A travers la famille d'Eugenia on voit progressivement le racisme quotidien, banal des Roumains chrétiens envers les Juifs se transformer en une haine implacable qui conduit au pogrom de Jassy en juin 1941 faisant plus de 13.000 morts en 2 jours. Les assassins n'étaient pas seulement des militaires ou des membres de la légion fasciste roumaine de la Garde de Fer mais des citoyens ordinaires, souvent des voisins. On a du mal à comprendre comment la Roumanie, grande amie de la France, admiratrice de Clemenceau a pu en arriver à un tel niveau de haine, sa peur du bolchevisme ne pouvant totalement expliquer son allégeance au Nazisme.
Ce roman peut sans doute nous expliquer en partie la montée des nationalismes et l'attitude actuelle face à l'immigration des pays de l'Europe de l'Est.

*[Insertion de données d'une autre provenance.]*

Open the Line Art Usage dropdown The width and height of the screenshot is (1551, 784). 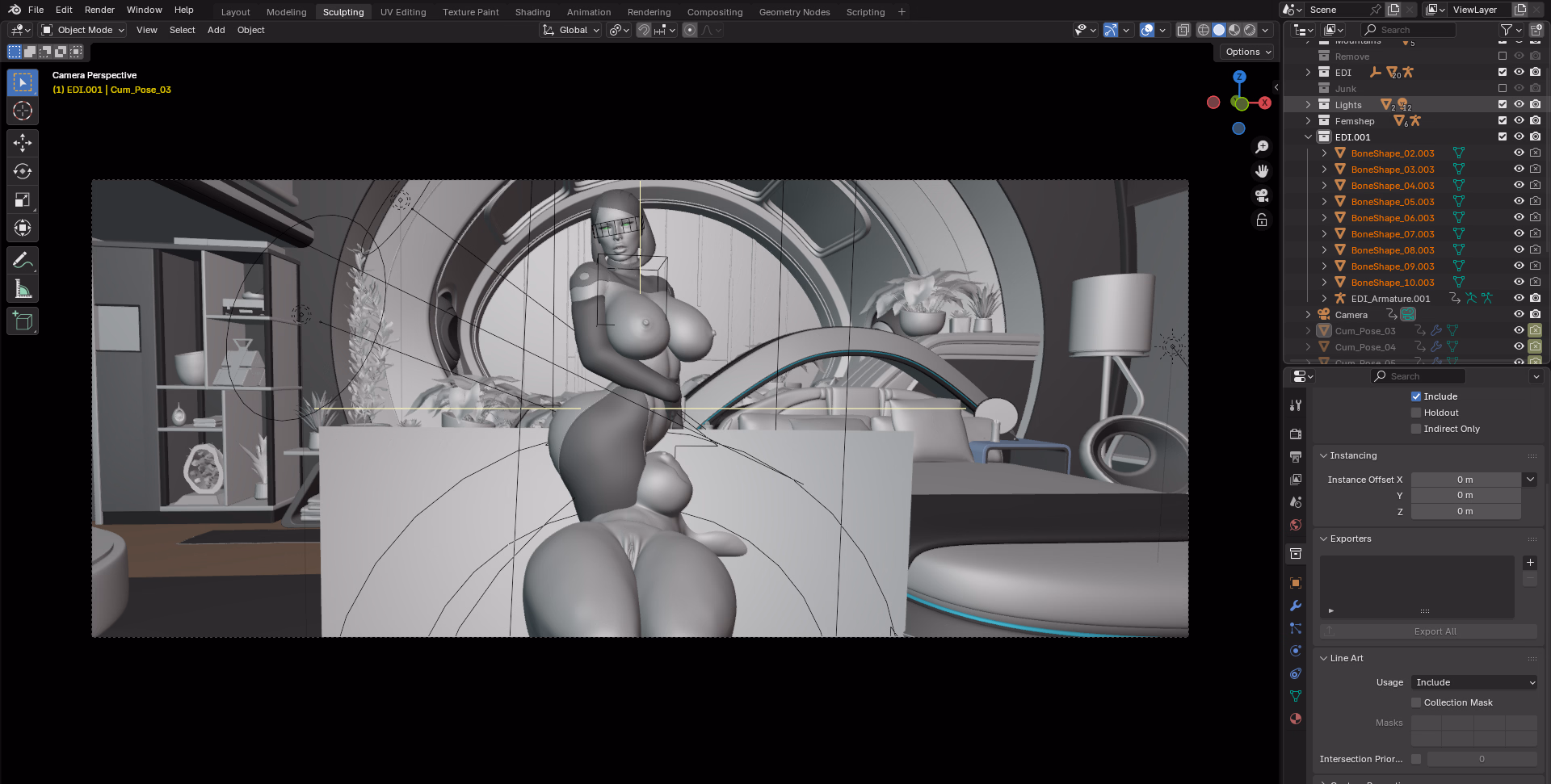pos(1474,682)
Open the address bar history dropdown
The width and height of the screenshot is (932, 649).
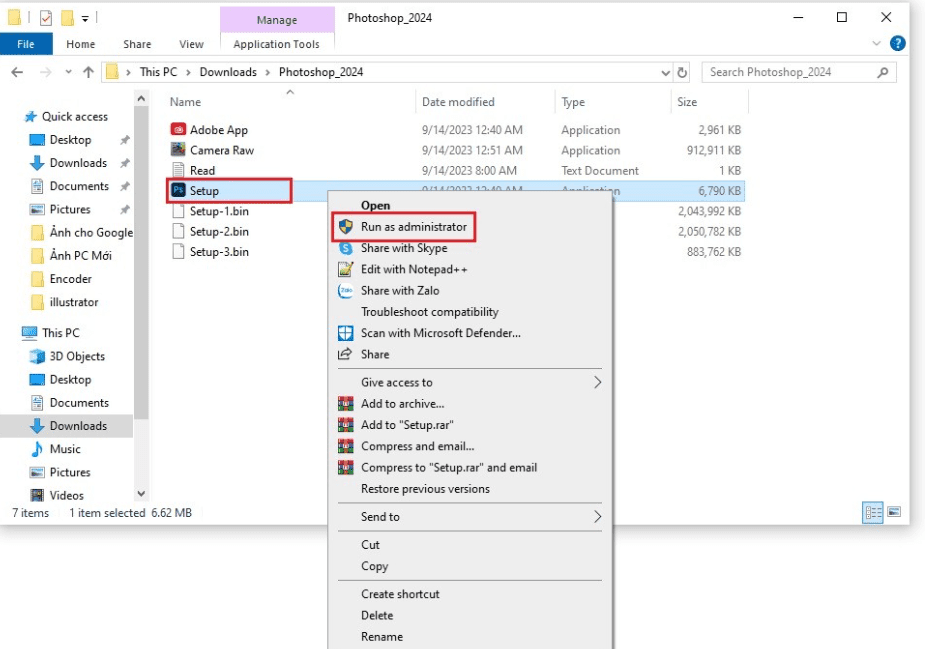(666, 72)
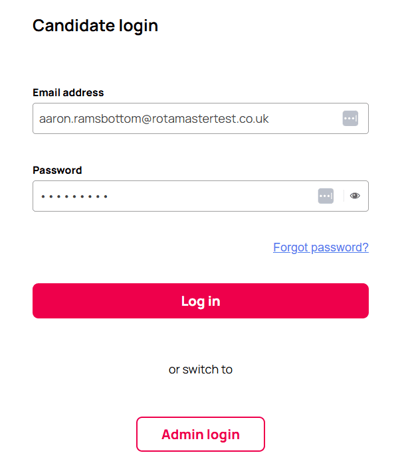Open the Forgot password? link
The width and height of the screenshot is (400, 469).
pos(321,248)
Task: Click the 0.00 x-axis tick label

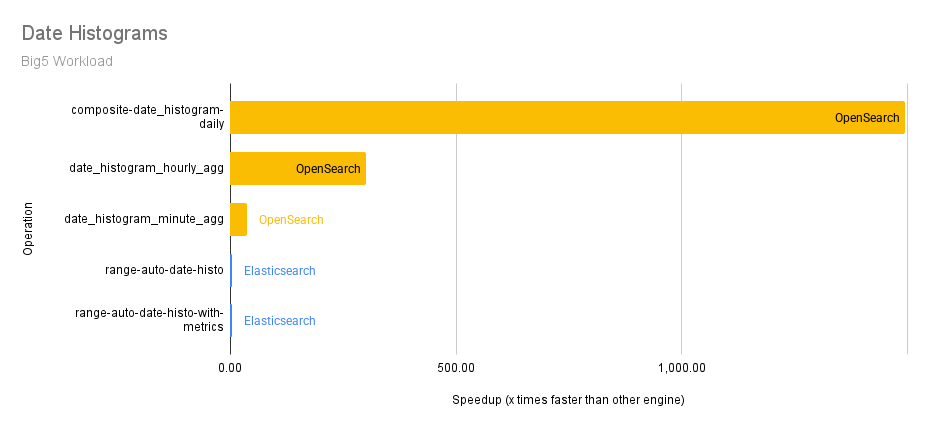Action: 230,367

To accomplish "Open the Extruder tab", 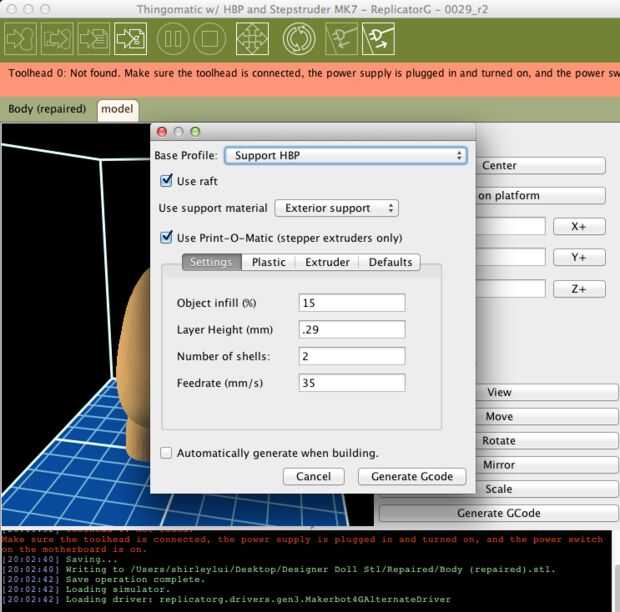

Un superbe roman. A lire pour plusieurs raison, l'écriture romanesque est très belle, du moins la traduction est excellente.Les personnages sont fort subtils et attachants. Ils ont suffisamment de complexité sans complications inutiles. Et surtout ils se situent dans une Roumanie des années 30 qui va basculer dans un fascisme glaçant, et qui à le lire maintenant donne plus qu'envie de se réveiller et se méfier a minima des mouvements populistes et racistes. C'est de plus une mine de renseignements sur l'Histoire de la Roumanie et sur cette plaie de l'humanité qu'est l'anti sémitisme.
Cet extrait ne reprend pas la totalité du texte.